12. Januar 2010 - bei den Albrechts

mit Jessica, Katja, Kristiina, René, Roman, Stephan und Volker

Volker organisierte einen Beamer, schloss die Lautsprecher an... und dann schauten wir diesen Film, allerdings im Kinoformat und mit Untertitel:



Reinhard Bonnke erreicht als Evangelist in Afrika Millionen von Menschen. Er durfte Gottes mächtiges Handeln in seinem Leben erfahren. Im Film berichtet er von seinen ersten Glaubensschritten.

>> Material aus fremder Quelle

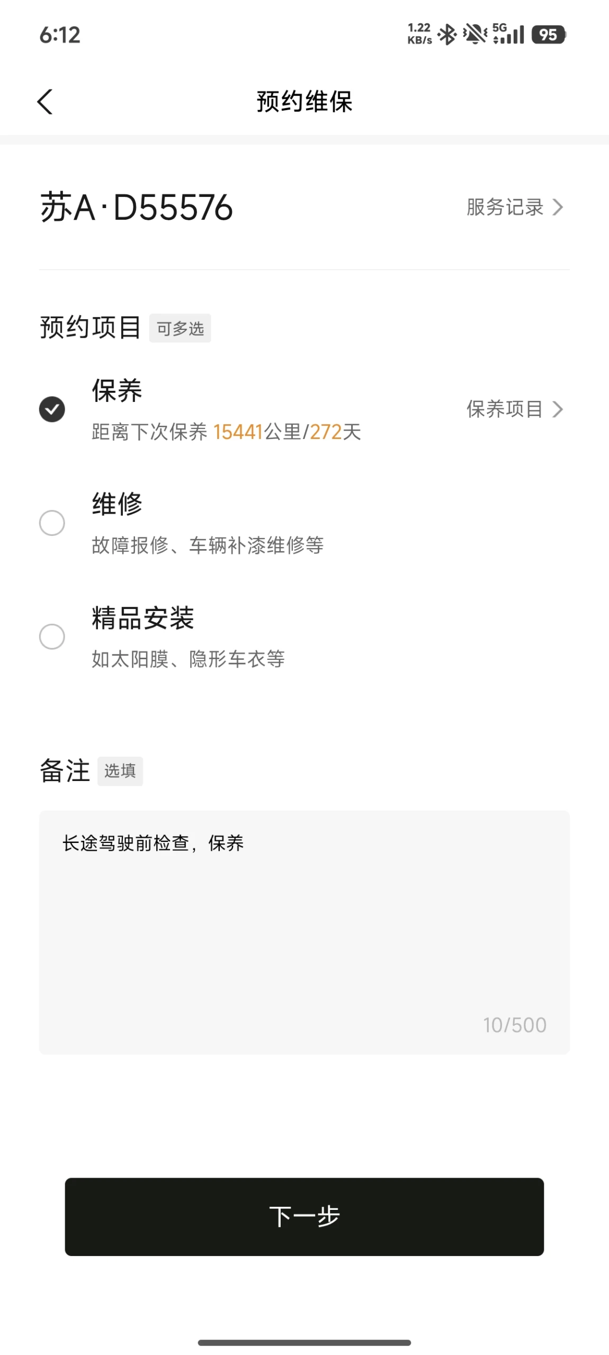Tap the back arrow icon
Screen dimensions: 609x1355
tap(46, 101)
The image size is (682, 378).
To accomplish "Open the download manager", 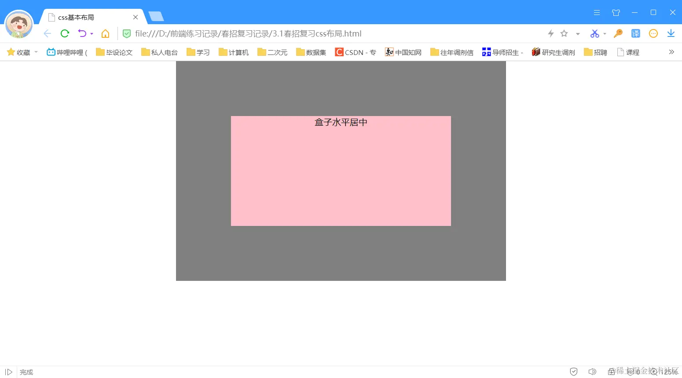I will 670,33.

Zwei Bilder sind uns hängengeblieben: Zum einen das winzige Senfkorn, denn nur so groß muss unser Glaube sein. Wenn wir aber immer einen Notgroschen und ähnliches zurückhalten, ist unser Glaube dann so groß wie ein Senfkorn? Nein. Das ist überhaupt kein Glaube, überhaupt kein Vertrauen!
Zum andern die Glühbirne. Gott will mit seinem Strom durch uns fließen, so dass wir hell erleuchten. Das Problem: Wir bauen alle möglichen Widerstände ein, so dass der Strom nur schwach fließt. Schuld, Unglaube, Ablenkung, Angst, Sorge... unser Widerstand ist vielfältig.